For me it would be all about playing the damning evidence right in front of her. I can take it just to see the look on her face and to be finally able to say F**K your denials! Game over!!


----------



## weightlifter (Dec 14, 2012)

Thats what i mean by have a trusted friend listen or in 4 cases I did the dirty work and listened. Actually there was no sex on 2? of them, gah they all blur. I did audio enhancement on the others. IE reducing noise / boosting voices. RDMU house var being the one released example. I provided an overview and a transcript. Hearing another man inside your woman is a special kind of pain compared to for example her calling and setting up a fvck time.


----------



## theroad (Feb 20, 2012)

davecarter said:


> True - but when is it a case of 'enough is enough' for a betrayed spouse?
> 
> Sexting?
> Graphic emails / photos?
> ...


Enough is based on that individual BS. Every BS has their own need for detail when learning the truth about the affair.


----------



## davecarter (Aug 15, 2013)

weightlifter said:


> Thats what i mean by have a trusted friend listen or in 4 cases I did the dirty work and listened. Actually there was no sex on 2? of them, gah they all blur. I did audio enhancement on the others. IE reducing noise / boosting voices. *RDMU house var being the one released example. I provided an overview and a transcript. Hearing another man inside your woman is a special kind of pain compared to for example her calling and setting up a fvck time.*


I think I'd even feel awkward and conflicted listening to a VAR of a friend's wife being fvcked by OM.
How do you...actually 'break the news' to a husband like that? i.e. what you heard on the VAR as to what you tell the husband when he wants to know 'details'? :scratchhead:

Weightlifter - how do you mean by 'released example / overview / transcript'? I'm assuming you mean to the betrayed husband in question?!


----------



## DumbDude (Jul 27, 2013)

I feel that a VAR is a bit of an insurance policy... and worth it IMO (but I havent had to listen to moans and groans so may be biased)

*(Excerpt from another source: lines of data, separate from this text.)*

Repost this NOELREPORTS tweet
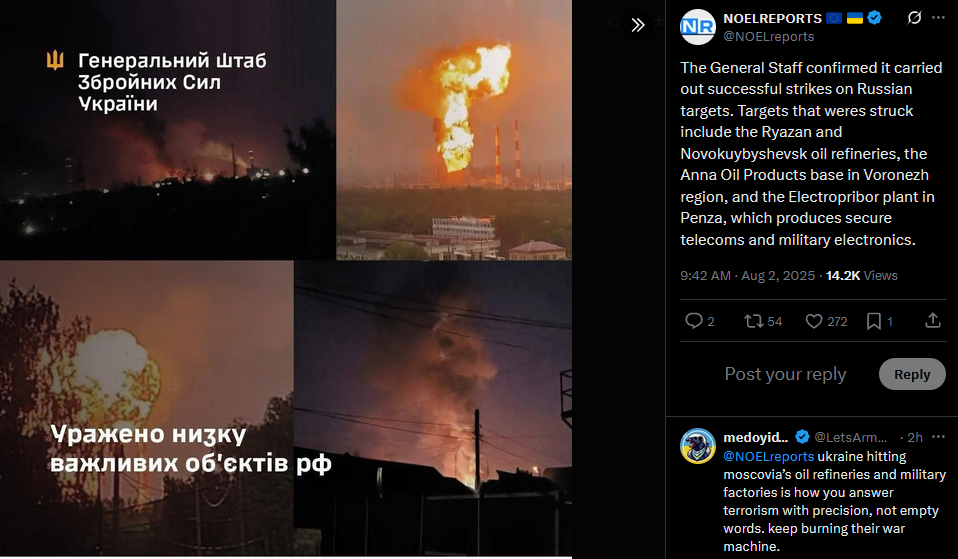coord(753,321)
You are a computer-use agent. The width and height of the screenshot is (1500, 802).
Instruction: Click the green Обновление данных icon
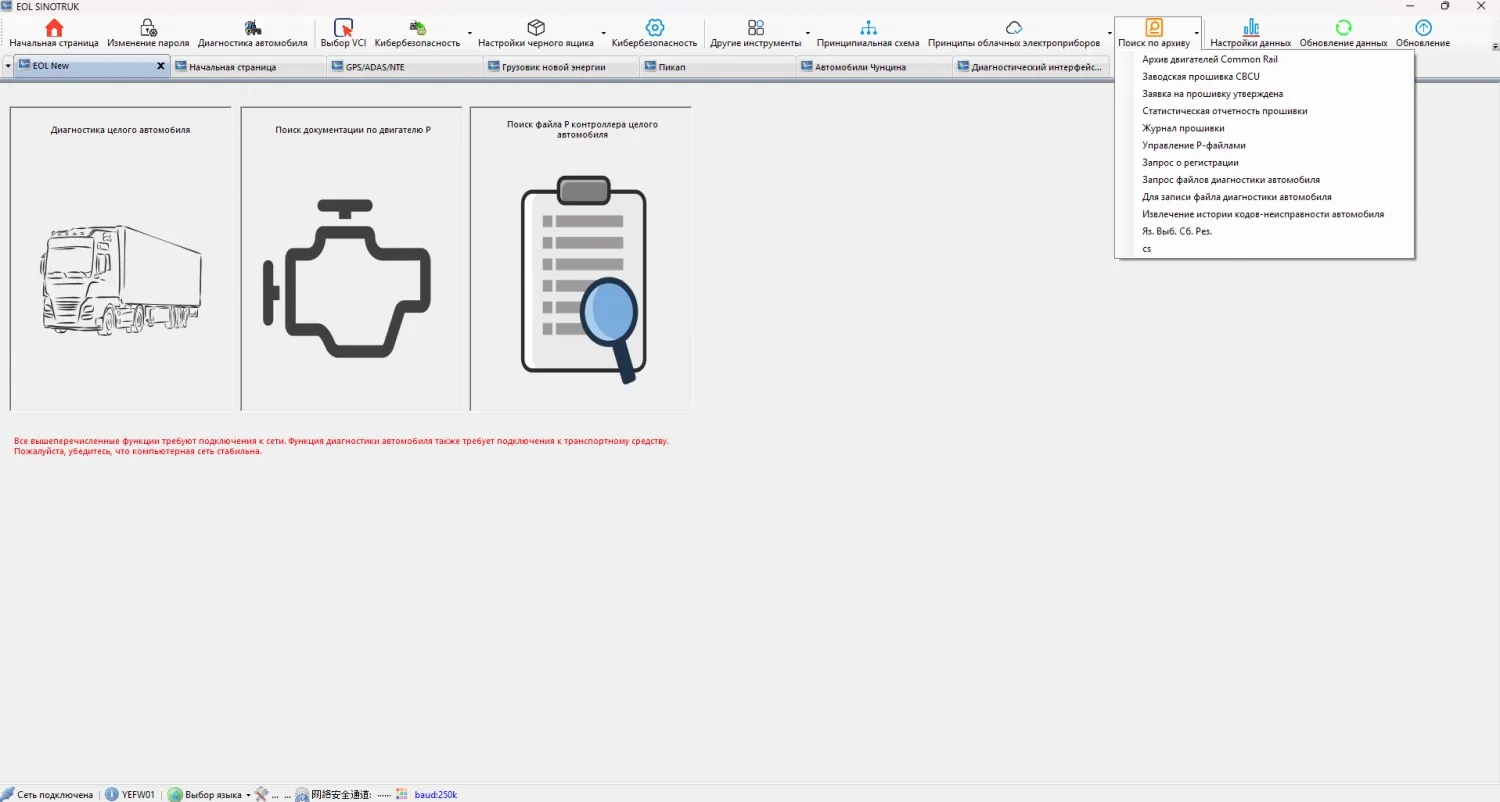[x=1344, y=27]
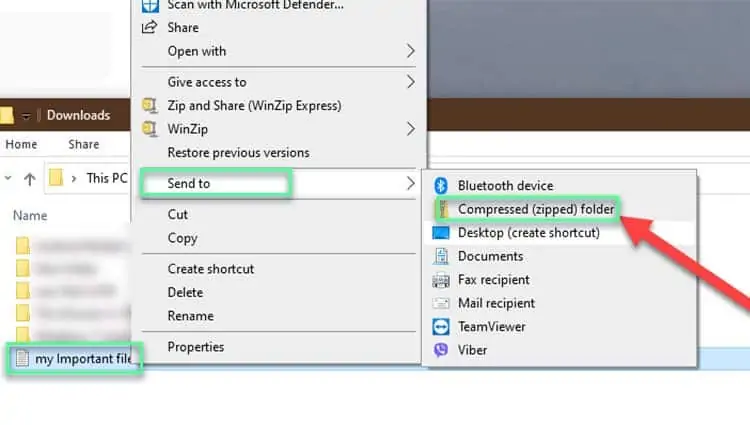
Task: Select Delete from the context menu
Action: 186,293
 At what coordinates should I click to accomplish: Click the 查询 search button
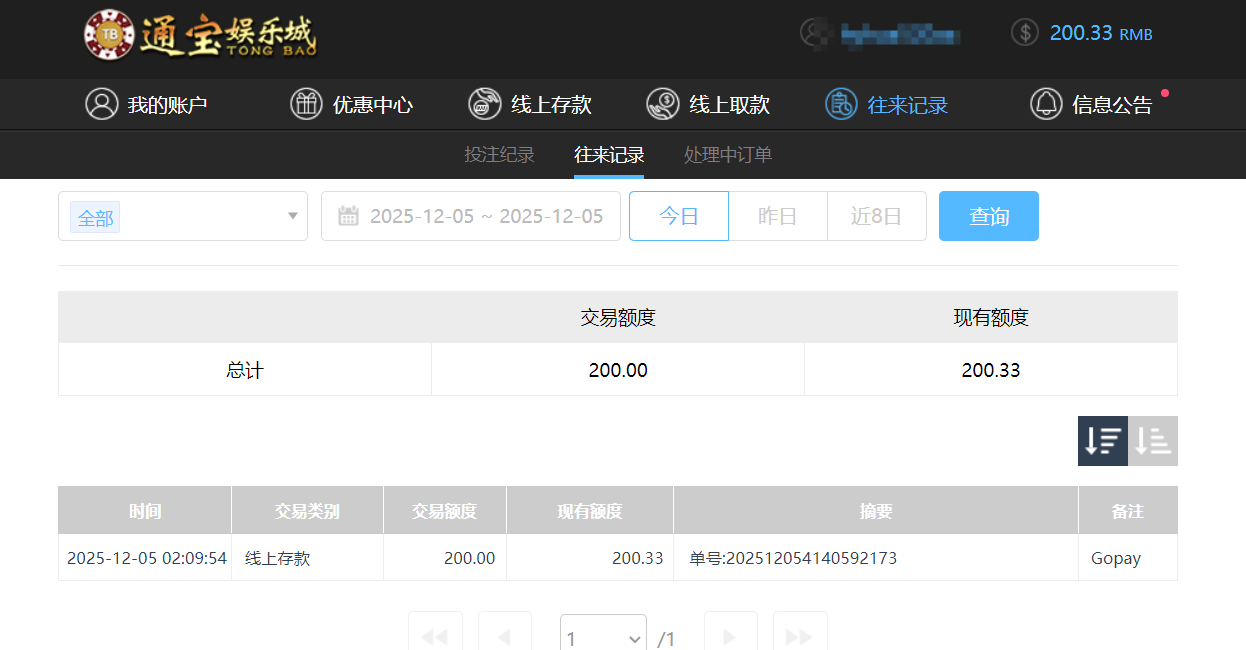tap(988, 215)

You buy it <$100 and now you know whether you should stay or go... small price to pay for the piece of mind that you aren't crazy and that she/he is B.S.ing you.


----------



## weightlifter (Dec 14, 2012)

davecarter said:


> I think I'd even feel awkward and conflicted listening to a VAR of a friend's wife being fvcked by OM.
> How do you...actually 'break the news' to a husband like that? i.e. what you heard on the VAR as to what you tell the husband when he wants to know 'details'? :scratchhead:
> 
> Weightlifter - how do you mean by 'released example / overview / transcript'? I'm assuming you mean to the betrayed husband in question?!


Released example. RDMU is the ONLY man who has released me to say I have done his VAR work. The other three have not. I never break a confidence so those other three men shall stay un-named.

shrug. I viewed it in a very detached way. By April, yes he was a friend. I was helping a friend. He wanted a synopsis and any relevant conversations that shed light on her psychology. He was already on mental the edge and hearing his wife moan with another man inside her could well have pushed him over.

Its simply something I can do in a detached technical way.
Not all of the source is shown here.